In a state where the hemostatic device 10 is worn on the right hand H1, the deformation of the upper surface region 131 is not inhibited by the lower surface region 132 due to the constricted portion 132a located in the lower surface region 132, and the upper surface region 131 can be deformed along the support member 300. Therefore, in a state where the hemostatic device 10 is worn on the right hand H1, the proximal portion 122 of the cover member 100 of the hemostatic device 10 is deformed along both ends of the support member 300 in the width direction, so that a width of the proximal portion 122 of the cover member 100 can be reduced. Since the width of the proximal portion 122 of the cover member 100 decreases, the hemostatic device 10 can prevent an article or the like from being easily caught on the proximal portion 122 of the cover member 100. In particular, in the hemostatic device 10, the constricted portion 132a is not fixed to the upper surface region 131, whereby it is possible to prevent the cover member 100 from being hardly deformed in the vicinity of the constricted portion 132a. Accordingly, it is possible to effectively prevent the hemostatic device 10 from being bulky in a state where the hemostatic device 10 is worn on the right hand H1.

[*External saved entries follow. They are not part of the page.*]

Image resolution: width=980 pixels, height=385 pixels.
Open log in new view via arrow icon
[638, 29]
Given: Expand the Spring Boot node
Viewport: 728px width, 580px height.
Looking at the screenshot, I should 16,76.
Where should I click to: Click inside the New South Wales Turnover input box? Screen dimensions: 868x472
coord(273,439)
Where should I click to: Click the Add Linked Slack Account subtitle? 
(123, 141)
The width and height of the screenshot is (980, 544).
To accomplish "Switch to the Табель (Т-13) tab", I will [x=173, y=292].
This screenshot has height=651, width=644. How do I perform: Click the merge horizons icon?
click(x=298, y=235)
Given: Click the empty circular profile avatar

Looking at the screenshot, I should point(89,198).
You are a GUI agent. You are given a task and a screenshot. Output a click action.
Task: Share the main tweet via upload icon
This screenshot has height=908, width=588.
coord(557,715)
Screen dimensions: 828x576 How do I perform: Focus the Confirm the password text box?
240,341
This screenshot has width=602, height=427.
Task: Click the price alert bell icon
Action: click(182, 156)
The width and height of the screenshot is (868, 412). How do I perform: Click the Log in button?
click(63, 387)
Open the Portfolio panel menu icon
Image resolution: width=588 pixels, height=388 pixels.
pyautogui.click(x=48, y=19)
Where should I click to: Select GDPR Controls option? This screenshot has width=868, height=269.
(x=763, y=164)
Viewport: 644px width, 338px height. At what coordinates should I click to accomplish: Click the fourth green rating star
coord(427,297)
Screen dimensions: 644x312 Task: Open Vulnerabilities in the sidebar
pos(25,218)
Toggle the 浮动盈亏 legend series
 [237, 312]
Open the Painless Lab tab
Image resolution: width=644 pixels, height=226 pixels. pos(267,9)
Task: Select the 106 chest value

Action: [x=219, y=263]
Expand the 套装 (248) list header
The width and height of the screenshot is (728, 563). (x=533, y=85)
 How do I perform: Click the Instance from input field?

In the hemostatic device 10, the maximum width ws1 of the support member 300 is larger than the maximum width wh of the holding portion 130 between the curved region 133 and the ends 154a and 154b of the second fixed regions 152 on the curved region 133 side.
In the hemostatic device 10, the maximum width of the support member 300 (the width ws1 of the upper end portion 301) is larger than the maximum width wh of the holding portion 130, whereby it is possible to more reliably prevent the support member 300 from slipping out of the clearance between the fixed regions 150A and 150B and the curved region 133.
In addition, in the hemostatic device 10, the ends 154a and 154b, which are located on the curved region 133 side, of the fixed regions 150A and 150B are positioned on the first band body 410 side with respect to the intermediate portion 305 of the Support Member 300.
In the hemostatic device 10, the ends 154a and 154b, which are located on the curved region 133 side, of the fixed regions 150A and 150B are positioned on the first band body 410 side with respect to the intermediate portion 305 of the support member 300. Therefore, the hemostatic device 10 can ensure the mobility in the vicinity of the first ends 421 and 431 of the band bodies 420 and 430 when the band bodies 420 and 430 are wrapped around the right hand H1. Accordingly, it is possible to wrap the band bodies 420 and 430 of the hemostatic device 10 around the right hand H1 more easily and smoothly.
In the hemostatic device 10, the first band body 410 has a first end 411 located on the main body 110 side of the cover member 100, and the first end 411 of the first band body 410 is connected to the inner surface 110a side of the main body 110 in a state of being spaced apart from the first fixed region 151.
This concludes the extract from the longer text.